TO DO —
Output only the lines below that start at the line containing "14-Tages Linsen (68, 2047)" and end at the line containing "Multifunktional (288, 2025)", with both ends kept.

*** Opening of DATA SHOWN ***

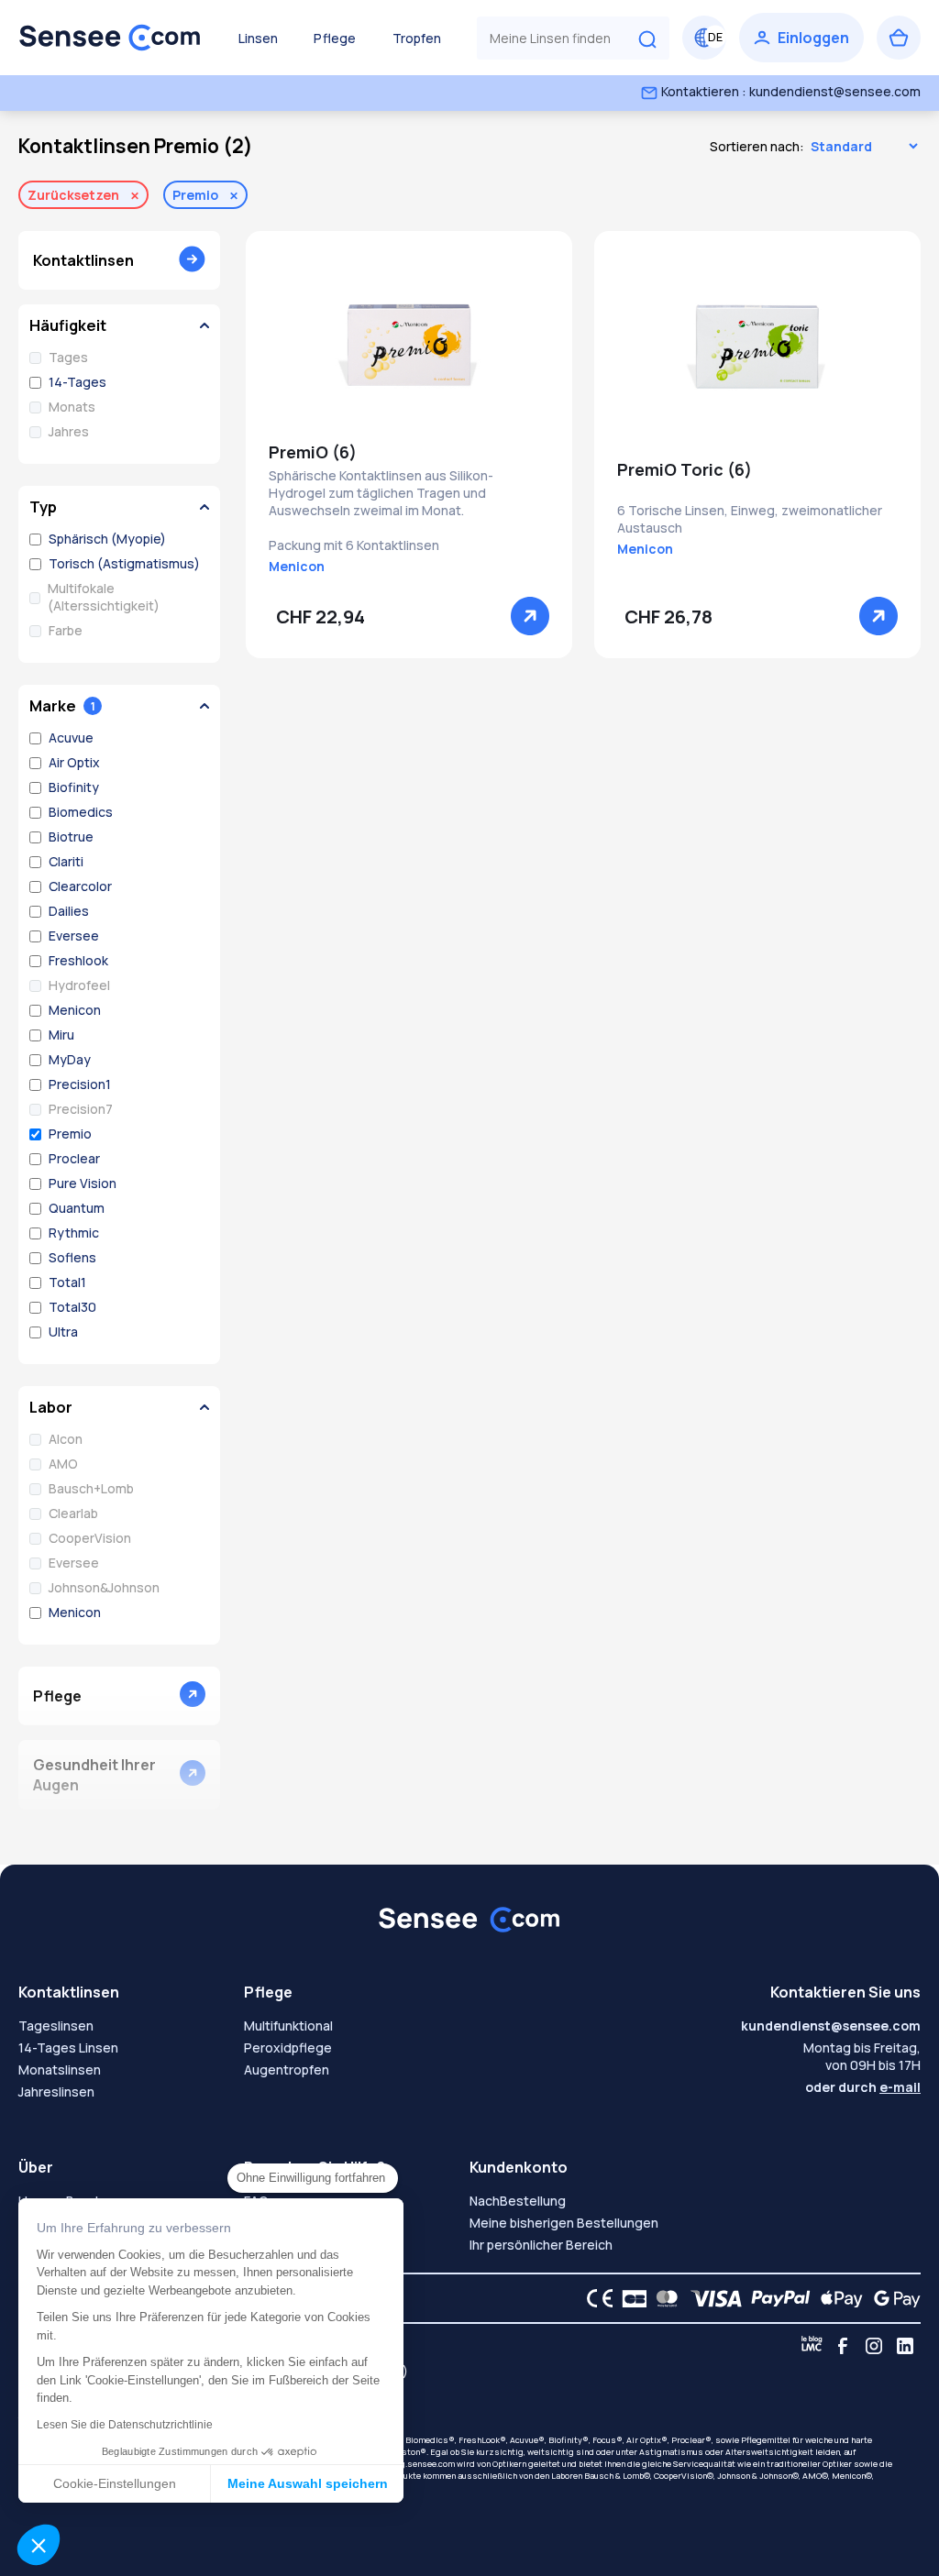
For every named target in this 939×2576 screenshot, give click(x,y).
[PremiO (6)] (409, 347)
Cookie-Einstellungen (114, 2483)
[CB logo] (629, 2298)
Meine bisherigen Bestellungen (564, 2222)
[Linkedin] (905, 2346)
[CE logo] (595, 2298)
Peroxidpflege (288, 2047)
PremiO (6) (313, 452)
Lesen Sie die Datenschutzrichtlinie (125, 2424)
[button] (39, 2545)
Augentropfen (286, 2069)
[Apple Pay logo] (837, 2298)
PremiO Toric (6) (684, 469)
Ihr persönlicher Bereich (541, 2244)
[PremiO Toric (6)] (757, 347)
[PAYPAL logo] (777, 2298)
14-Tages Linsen (68, 2047)
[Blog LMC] (812, 2346)
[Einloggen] (801, 37)
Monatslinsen (59, 2069)
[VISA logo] (711, 2298)
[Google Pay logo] (892, 2298)
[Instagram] (874, 2346)
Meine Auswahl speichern (307, 2483)
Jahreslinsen (56, 2091)
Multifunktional (288, 2025)
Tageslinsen (56, 2025)
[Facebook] (843, 2346)
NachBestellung (518, 2200)
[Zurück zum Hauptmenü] (110, 38)
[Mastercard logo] (663, 2298)
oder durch (863, 2087)
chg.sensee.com (423, 2464)
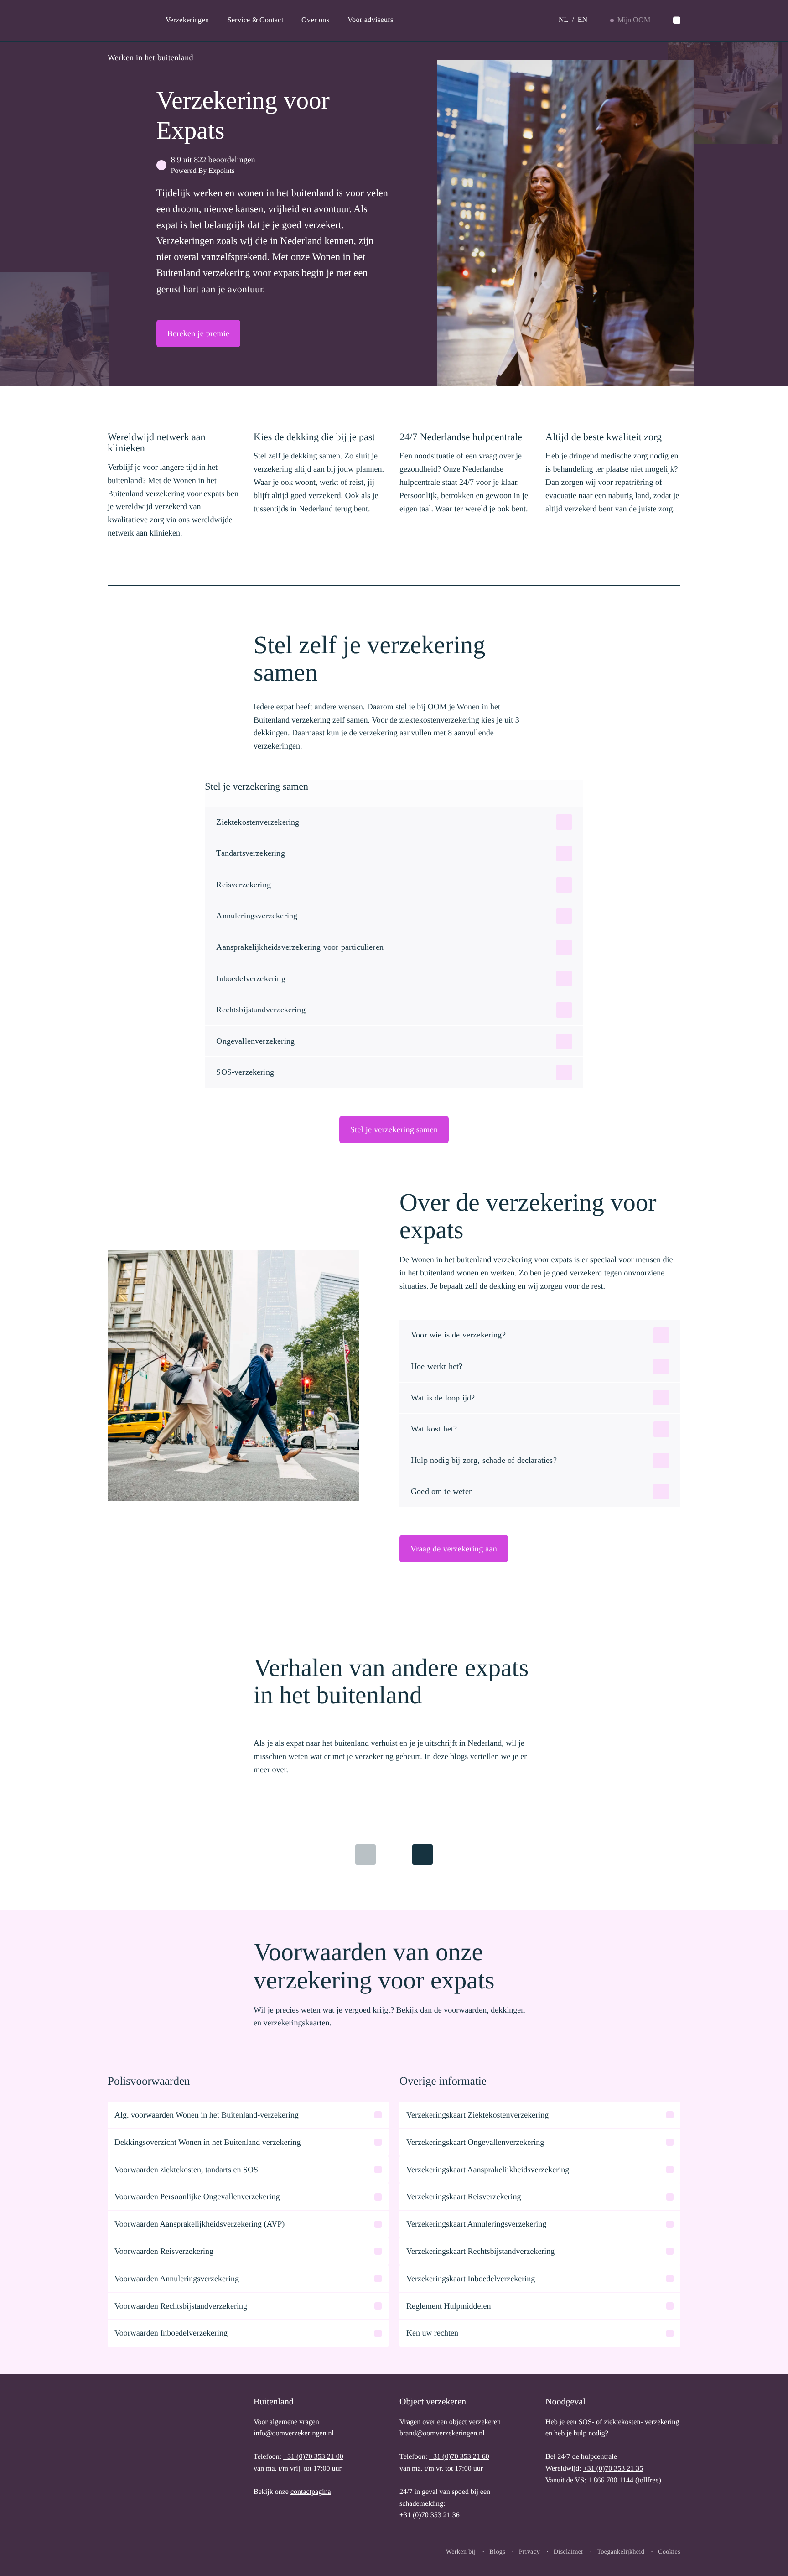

*** Close of DATA SHOWN ***

RESPONSE TO THIS EXERCISE —
14-Tages Linsen (68, 2047)
[Blog LMC] (812, 2346)
[Einloggen] (801, 37)
Monatslinsen (59, 2069)
[VISA logo] (711, 2298)
[Google Pay logo] (892, 2298)
[Instagram] (874, 2346)
Meine Auswahl speichern (307, 2483)
Jahreslinsen (56, 2091)
Multifunktional (288, 2025)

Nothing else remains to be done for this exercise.